Making a muse list is common practice in DWRP, especially since it helps other roleplayers find someone to play with. You can look other examples here and here.
As implied above, however, meta may also involve other aspects of the series outside of characters and relationships between characters. When I posted an open call to share their definition or understanding of the word “meta” on my Plurk account, two of my old buds from DWRP (hello, Sabriel and Momo!) mentioned that meta is the providing of details or conjecture on the fictional world or history of a fictional world that the author or canon was vague about, or did not mention at all.
I’ll continue my theme of using Fullmetal Alchemist as an example by mentioning the country of Amestris. Many fans believe that Amestris is meant to be Hiromu Arakawa’s take on an alternate post-World War I/pre-World War II Germany, framed within the context of how the world might have changed with the existence of alchemy. There is nothing specifically stated about this, and yet an analysis of the narrative, a study of the aesthetics of design behind Amestris, and a close look at the details that readers are provided with lend itself well to this interpretation.
Amestris is, in fact, the warmongering country in Fullmetal Alchemist. The conflicts it engages in with its neighboring countries provide the basis for a lot of the tension. Many of these fictional wars can be viewed as allegories for historical conflicts.

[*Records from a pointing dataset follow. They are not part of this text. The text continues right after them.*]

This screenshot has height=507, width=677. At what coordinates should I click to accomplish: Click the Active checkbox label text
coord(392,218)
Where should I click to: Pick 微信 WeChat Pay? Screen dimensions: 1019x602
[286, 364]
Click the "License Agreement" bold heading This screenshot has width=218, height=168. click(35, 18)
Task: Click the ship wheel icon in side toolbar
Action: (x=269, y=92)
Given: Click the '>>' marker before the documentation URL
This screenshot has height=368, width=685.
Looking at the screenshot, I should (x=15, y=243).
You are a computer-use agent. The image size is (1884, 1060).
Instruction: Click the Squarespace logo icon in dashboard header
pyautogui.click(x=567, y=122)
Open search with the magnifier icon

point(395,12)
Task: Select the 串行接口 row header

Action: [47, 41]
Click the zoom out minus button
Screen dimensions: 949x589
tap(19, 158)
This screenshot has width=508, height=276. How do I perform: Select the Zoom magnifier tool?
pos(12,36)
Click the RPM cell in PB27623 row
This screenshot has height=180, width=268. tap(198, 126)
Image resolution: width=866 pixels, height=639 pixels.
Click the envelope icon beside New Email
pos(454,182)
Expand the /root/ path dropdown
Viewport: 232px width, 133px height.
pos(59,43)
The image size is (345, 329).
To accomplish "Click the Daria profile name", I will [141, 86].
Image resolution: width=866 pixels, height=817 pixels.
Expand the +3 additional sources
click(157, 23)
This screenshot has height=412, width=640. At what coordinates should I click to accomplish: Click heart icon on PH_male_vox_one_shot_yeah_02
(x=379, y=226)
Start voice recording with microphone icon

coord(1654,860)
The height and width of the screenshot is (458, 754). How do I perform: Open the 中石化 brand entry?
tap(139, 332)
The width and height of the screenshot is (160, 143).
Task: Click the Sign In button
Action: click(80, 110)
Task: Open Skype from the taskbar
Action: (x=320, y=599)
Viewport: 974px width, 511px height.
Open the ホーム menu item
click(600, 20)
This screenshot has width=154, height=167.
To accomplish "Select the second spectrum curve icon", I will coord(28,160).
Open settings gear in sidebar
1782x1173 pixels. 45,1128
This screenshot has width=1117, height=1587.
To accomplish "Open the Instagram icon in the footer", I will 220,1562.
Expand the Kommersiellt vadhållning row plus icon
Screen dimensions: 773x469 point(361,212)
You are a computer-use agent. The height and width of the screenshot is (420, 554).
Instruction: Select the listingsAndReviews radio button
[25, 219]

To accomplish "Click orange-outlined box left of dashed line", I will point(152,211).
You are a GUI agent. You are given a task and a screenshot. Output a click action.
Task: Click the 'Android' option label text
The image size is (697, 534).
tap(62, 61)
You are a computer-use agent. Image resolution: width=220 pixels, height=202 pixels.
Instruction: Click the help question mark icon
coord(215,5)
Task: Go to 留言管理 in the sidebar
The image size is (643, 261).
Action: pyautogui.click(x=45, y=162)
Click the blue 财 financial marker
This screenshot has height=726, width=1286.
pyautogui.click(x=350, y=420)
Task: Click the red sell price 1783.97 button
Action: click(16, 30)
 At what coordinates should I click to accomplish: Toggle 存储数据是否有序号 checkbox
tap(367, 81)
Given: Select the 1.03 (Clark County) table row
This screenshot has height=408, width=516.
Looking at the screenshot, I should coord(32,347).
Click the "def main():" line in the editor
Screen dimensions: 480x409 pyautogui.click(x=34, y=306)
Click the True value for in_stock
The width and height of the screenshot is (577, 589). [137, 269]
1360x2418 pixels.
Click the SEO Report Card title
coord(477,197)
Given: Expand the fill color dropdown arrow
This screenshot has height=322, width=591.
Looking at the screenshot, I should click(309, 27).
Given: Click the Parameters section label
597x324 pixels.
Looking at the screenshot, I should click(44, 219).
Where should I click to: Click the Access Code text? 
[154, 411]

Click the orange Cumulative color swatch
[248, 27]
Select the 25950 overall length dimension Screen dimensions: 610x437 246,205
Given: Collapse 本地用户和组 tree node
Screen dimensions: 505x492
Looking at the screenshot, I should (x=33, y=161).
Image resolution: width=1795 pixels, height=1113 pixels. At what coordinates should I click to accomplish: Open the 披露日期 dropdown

Peter, Kuri and Anne – three of my scholar friends – have more to add on meta and how it is used among fans. All of them framed meta as a form of literary analysis – specifically, something akin to a “closed reading” of the text at hand by looking, as mentioned above, at the elements of the piece.
Performing a closed reading of a text in literary studies means taking a Formalist approach to a story. By looking at the elements of fiction – plot, character, setting, and so on – and seeing how the author uses each of these elements, a reader can formulate an interpretation of what the story “means”. Since it focuses on the raw elements of a story, closed readings are always the basis upon which someone can interpret a work of fiction. Other theoretical frameworks – like, let’s say feminism – rely on the groundwork set by a solid closed reading.
Academic literary analysis is, of course, meant to be as “critical” as possible, where the analyst’s own personal opinions and biases are not meant to factor in on the discussion. However, Anne noted that while literary analysis and meta are used interchangeably, meta distinguishes itself precisely BECAUSE of the personal slant it possesses:
…you go a step further and posit details that do not exist in the canon itself. An example: the tumblr post I saw recently that requested “meta” on Steve Rogers and the USO girls, what his interactions (outside of the canon that we saw) would be like, why would he act that way, what would he know, etc. extrapolating from canon to a point where we posit these ‘what about this detail that isn’t ever brought up in canon’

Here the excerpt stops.